Article:
________________

Cockburn Cockburn

The Loomer-Levin love-in

Joe Kent has been making the rounds since resigning as director of the National Counterterrorism Center over America’s involvement in the Iran conflict. He’s appeared on Tucker Carlson’s podcast, Mark Levin’s radio show, Piers Morgan UncensoredThe Young Turks and UnHerd’s YouTube program. But it’s an interview with the Daily Caller editor-in-chief Amber Duke that earned the ire of Laura Loomer, the rabid pro-Trump, pro-Israel loyalty enforcer.

In the Caller interview, Kent claimed FBI Director Kash Patel stopped an NCC probe into Charlie Kirk’s murder by Tyler Robinson. Loomer took umbrage with Duke’s style, which she characterized as “softball” in a lengthy X screed. Loomer also mentioned Duke’s deleted high-school tweets, which include Holocaust jokes she exchanged with her Jewish then-boyfriend. Despite the fact that the information was circulated years previously by Media Matters, a left-wing nonprofit that specializes in offense archaeology, Loomer had the temerity to claim her post was “exclusive.” Loomer accused Duke of “a history of anti-Jewish behavior” and said, “At some point, people have to stop denying the stench of Jew hate that follows Tucker Carlson and Joe Kent everywhere they go.”

Duke, for her part, had apologized for and fully addressed the tweets, in a thoughtful piece for The Spectator’s “free speech” special in February 2020, her first month as our Washington editor.

But don’t let that stop Mark Levin. The boomer Fox host gleefully shared Loomer’s thread, with the caption, “The Traitor Tucker/Daily Caller connection.”

________________

Information given:
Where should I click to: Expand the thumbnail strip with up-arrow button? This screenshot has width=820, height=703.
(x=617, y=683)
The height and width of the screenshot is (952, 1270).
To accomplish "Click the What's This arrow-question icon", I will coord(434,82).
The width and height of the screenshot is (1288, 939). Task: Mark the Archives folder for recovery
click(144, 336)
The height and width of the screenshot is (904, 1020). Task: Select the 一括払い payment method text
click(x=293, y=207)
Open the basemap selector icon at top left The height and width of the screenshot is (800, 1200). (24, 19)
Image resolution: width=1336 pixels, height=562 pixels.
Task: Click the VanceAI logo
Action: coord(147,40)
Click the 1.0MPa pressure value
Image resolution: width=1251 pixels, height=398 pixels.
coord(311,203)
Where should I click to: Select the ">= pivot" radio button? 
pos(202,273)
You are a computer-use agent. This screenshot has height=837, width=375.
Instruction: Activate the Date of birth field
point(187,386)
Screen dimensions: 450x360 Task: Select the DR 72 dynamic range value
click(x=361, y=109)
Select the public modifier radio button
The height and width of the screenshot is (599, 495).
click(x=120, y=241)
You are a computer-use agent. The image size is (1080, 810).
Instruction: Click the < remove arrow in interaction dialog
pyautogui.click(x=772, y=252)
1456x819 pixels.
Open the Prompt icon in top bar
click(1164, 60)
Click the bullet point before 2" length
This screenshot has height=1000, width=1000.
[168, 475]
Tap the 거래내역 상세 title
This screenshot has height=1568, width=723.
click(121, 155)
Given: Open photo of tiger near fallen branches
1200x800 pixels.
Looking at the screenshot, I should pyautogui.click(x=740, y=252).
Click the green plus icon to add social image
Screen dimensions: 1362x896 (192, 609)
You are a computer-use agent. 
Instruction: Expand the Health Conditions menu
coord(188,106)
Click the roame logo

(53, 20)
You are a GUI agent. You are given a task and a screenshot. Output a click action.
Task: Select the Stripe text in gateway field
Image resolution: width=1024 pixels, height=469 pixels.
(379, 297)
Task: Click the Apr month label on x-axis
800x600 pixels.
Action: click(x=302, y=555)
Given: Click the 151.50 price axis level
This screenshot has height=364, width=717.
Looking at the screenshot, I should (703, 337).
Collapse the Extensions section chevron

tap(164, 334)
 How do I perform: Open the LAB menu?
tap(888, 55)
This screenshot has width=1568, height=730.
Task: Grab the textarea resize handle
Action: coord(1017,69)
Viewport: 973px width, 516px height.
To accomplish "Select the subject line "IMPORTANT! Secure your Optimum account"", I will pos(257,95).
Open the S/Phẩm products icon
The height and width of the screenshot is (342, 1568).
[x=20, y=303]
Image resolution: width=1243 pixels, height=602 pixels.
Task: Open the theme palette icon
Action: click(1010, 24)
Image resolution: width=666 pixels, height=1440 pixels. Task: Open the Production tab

________________

Answer these from the Loomer-Levin column:
(a) What post did Joe Kent resign from?
(b) What word did Loomer use to describe Amber Duke's interviewing style?
(c) What caption did Mark Levin put on Loomer's thread when he shared it?

Correct answer:
(a) Director of the National Counterterrorism Center.
(b) "Softball."
(c) "The Traitor Tucker/Daily Caller connection."